以下の東京レジェンドフェローズのFacebookよりお問い合わせください

https://www.facebook.com/TokyoLegendFellows/

クラブ紹介

活動場所
江東区立第三亀戸中学校グラウンド
活動日時

毎週土曜日18:00~21:00

※学校行事、雨天、大会開催中は練習がありません

所属人数

一般社団法人日本車椅子ソフトボール協会(以下、JWSA)登録選手14人(内訳:障害者3人、健常者11人)

※ソフトボールや車椅子操作が初めての方にも、日本代表経験者が丁寧に教えます!体験含め、参加者随時受付中!

会費の有無

JWSA登録費:4,000円(年)

活動紹介

 車椅子ソフトボールは、山なりのゆっくりとした球を投げるスローピッチソフトボールが土台となっている。日本では健常者の参加も認められており、老若男女問わず楽しむことができるユニバーサルスポーツだ。チーム編成は10人制で、タイヤが「ハ」の字になった競技用車いすに乗ったまま、「投げる・打つ・捕る」の動作を行う。選手の障害の程度に応じて4つのクラスがあり、ゲームに参加している選手の合計持ち点が21点を超えてはならない。盗塁は禁止で、カウントは1ボール、1ストライクからスタートし、2ストライク後のファールはアウトになるという独自ルールがある。
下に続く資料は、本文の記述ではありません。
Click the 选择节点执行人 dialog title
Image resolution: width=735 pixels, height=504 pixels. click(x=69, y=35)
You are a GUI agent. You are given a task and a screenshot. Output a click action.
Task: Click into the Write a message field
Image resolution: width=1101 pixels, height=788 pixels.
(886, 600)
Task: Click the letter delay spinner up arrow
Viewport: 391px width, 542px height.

 車椅子ソフトボールの発祥の地であるアメリカでは、40年以上前から全米選手権が行われるなど広く浸透している人気のパラスポーツだ。日本では、アメリカ留学中に全米選手権に出場した堀江航(ほりえわたる)選手が競技を紹介し、有志が日本代表チームを結成。2012年のワールドシリーズに出場したことが始まりだ。

 その後、ワールドシリーズに参加したメンバーが中心となり、東京でも車椅子ソフトボールのクラブチームを作ろうと周知活動し、誕生したのが、「東京レジェンドフェローズ」だ。チーム名には、「レジェンド=伝説をつくる」「フェローズ=仲間」という、創設メンバーの想いが込められているそうだ。

 「東京レジェンドフェローズ」は2012年のチーム結成後、国内における車椅子ソフトボールの認知向上と普及を目指し、「ノースランドウォリアーズ」(北海道)と「第1回全日本車椅子ソフトボール選手権大会」を2013年に開催。この盛り上がりを継続させたいと、メンバーがそれぞれの地元でも活動するようになった結果、現在のJWSA登録チームは北海道から沖縄まで、全国に22チームまで広がった。

 代表を務める佐々木修(ささきおさむ)さんは、「東京レジェンドフェローズは、日本の車椅子ソフトボールの歴史そのものなんです」と語る。

 チームメンバーの顔ぶれは、20~60代の初心者から日本代表選手までと、とても多彩だ。メンバーの進学や転勤などで人数が減った時期もあったが、「現在は復活の途中です」と佐々木さん。

 取材に訪れた2022年12月11日の練習には、「北海道Brave Fighters」に所属する佐々木椋汰(ささきりょうた)選手や、曳田和樹(ひきたかずき)選手らも加わり、スタッフを含めて9人が参加した。

 練習は午後6時から。ランニングやキャッチボールでしっかりと身体を温めたあとは、ゴロとフライキャッチの守備練習に取り組んだ。車椅子ソフトボール専用の競技用車いすは、前にバンパーがないため、地面に近いボールがキャッチしやすい点が特徴だ。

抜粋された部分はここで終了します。